Mobile devices and apps

The largest single driver for this data explosion has been the increasing ubiquity of mobile-powered business communication. With this shift to mobile, an influx of new short-form communication applications have burst onto the scene in the last decade, and now some like WeChat, WhatsApp, and Facebook Messenger boast user counts in the billions. The informal, rapid-fire, short-format nature of apps makes them a treasure trove for identifying potentially highly relevant data, but the various formats and short nature of the communication can make review more difficult.
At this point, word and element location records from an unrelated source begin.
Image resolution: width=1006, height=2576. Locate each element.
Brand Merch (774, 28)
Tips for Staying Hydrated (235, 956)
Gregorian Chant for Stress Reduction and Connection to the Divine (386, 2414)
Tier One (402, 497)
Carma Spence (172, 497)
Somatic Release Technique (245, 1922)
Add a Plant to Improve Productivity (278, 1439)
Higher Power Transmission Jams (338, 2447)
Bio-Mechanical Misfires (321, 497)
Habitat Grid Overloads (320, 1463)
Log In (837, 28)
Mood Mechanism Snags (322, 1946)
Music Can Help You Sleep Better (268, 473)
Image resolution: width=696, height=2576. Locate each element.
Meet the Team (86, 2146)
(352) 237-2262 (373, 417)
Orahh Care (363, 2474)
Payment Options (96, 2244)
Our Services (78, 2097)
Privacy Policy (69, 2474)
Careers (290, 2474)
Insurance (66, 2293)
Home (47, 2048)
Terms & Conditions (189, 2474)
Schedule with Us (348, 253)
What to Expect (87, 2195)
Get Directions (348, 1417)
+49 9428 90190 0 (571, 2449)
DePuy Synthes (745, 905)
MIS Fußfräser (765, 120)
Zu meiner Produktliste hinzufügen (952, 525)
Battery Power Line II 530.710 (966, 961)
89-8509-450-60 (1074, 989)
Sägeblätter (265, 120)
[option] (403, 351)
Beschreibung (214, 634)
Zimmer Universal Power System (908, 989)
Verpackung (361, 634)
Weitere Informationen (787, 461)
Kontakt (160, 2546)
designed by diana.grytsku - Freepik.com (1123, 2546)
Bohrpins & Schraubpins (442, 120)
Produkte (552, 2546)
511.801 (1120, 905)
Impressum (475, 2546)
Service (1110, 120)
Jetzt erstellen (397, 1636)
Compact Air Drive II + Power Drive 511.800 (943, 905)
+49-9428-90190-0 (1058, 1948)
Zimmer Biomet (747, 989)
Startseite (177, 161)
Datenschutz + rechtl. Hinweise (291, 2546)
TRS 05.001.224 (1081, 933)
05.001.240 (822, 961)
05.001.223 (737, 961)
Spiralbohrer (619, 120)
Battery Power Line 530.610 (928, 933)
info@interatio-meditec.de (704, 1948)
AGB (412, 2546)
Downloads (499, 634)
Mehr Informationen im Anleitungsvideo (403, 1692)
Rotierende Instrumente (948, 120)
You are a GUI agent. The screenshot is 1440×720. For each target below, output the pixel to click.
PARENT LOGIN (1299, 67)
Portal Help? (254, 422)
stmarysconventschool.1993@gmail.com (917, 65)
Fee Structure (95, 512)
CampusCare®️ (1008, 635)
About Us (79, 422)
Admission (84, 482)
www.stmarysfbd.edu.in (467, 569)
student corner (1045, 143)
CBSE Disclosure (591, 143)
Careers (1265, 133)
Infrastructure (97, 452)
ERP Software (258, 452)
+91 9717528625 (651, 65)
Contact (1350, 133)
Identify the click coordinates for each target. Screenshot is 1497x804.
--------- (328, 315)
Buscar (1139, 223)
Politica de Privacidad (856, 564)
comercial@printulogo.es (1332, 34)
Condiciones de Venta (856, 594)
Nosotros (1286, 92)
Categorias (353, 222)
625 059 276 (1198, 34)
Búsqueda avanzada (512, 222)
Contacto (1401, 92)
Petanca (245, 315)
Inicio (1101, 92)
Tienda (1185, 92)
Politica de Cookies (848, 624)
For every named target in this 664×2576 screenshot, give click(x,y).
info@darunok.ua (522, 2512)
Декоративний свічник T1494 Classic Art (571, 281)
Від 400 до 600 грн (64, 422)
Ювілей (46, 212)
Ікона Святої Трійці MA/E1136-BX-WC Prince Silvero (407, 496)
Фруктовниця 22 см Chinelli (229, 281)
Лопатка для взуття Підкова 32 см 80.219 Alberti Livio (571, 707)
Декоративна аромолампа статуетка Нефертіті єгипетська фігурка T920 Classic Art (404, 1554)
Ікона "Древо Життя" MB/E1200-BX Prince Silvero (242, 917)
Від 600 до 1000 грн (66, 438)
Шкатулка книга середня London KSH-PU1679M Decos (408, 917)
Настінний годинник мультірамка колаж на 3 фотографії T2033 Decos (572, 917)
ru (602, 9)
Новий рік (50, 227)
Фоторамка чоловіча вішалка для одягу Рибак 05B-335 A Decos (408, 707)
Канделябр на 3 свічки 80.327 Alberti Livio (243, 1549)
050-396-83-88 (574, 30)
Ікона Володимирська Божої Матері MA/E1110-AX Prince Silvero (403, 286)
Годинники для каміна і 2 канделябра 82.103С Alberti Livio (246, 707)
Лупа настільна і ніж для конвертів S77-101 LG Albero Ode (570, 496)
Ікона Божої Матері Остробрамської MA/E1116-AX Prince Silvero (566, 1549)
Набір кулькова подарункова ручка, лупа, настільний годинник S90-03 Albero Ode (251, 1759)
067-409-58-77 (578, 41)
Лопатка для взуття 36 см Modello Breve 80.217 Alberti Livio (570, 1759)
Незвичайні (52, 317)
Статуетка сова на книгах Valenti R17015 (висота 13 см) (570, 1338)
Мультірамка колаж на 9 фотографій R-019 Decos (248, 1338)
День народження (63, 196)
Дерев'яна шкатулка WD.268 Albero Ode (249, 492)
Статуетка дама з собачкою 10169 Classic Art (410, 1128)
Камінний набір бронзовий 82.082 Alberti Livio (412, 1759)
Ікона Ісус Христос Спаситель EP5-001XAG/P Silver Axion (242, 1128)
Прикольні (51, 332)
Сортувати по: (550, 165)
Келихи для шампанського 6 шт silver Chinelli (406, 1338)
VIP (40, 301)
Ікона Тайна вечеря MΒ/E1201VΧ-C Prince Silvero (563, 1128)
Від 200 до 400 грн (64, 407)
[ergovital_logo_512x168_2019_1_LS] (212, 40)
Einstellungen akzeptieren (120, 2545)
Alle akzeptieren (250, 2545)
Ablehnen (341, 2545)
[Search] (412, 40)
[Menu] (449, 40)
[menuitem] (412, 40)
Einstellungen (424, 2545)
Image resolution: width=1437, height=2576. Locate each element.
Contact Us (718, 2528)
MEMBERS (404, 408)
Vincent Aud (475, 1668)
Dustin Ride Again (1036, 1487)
How to find evidence today: 

Understanding how your organization communicates and conducts business will enable paralegals to construct a plan to manage the burgeoning data volumes. A linear approach of throwing as many attorneys as possible in a room and going page by page through the data is no longer going to cut it. Getting the big picture of how people are actually communicating is critical and requires a deeper investigative approach than simply requesting a data map from IT. Practitioners must engage in conversations with key custodians across a variety of business functions to ensure that they understand and are collecting from all relevant communication channels.

  • Ask key custodians and members of their team what tools are used to communicate. 
  • Prioritize key custodians’ data sources based on frequency and type of communication. 
  • Determine situations when certain tools may be used (work-related texts or Slack messages are often sent after hours).
  • Inquire where various data sources reside (on premises, in iCloud, on backup servers). 
  • Determine how employees are using new data types (social communication vs. work product). 
  • Research what kind of licenses the enterprise has for each tool (some licenses are limited in what data is exportable).

The pandemic has rocked the entire legal community, with both lasting positive and negative effects. COVID-19 will continue to impact the legal profession and the court system, and many will have to react and adapt quickly to these changes. Those who embrace the usage of digital communications tools, along with managing the vast amounts of data they generate, will be at a massive competitive advantage.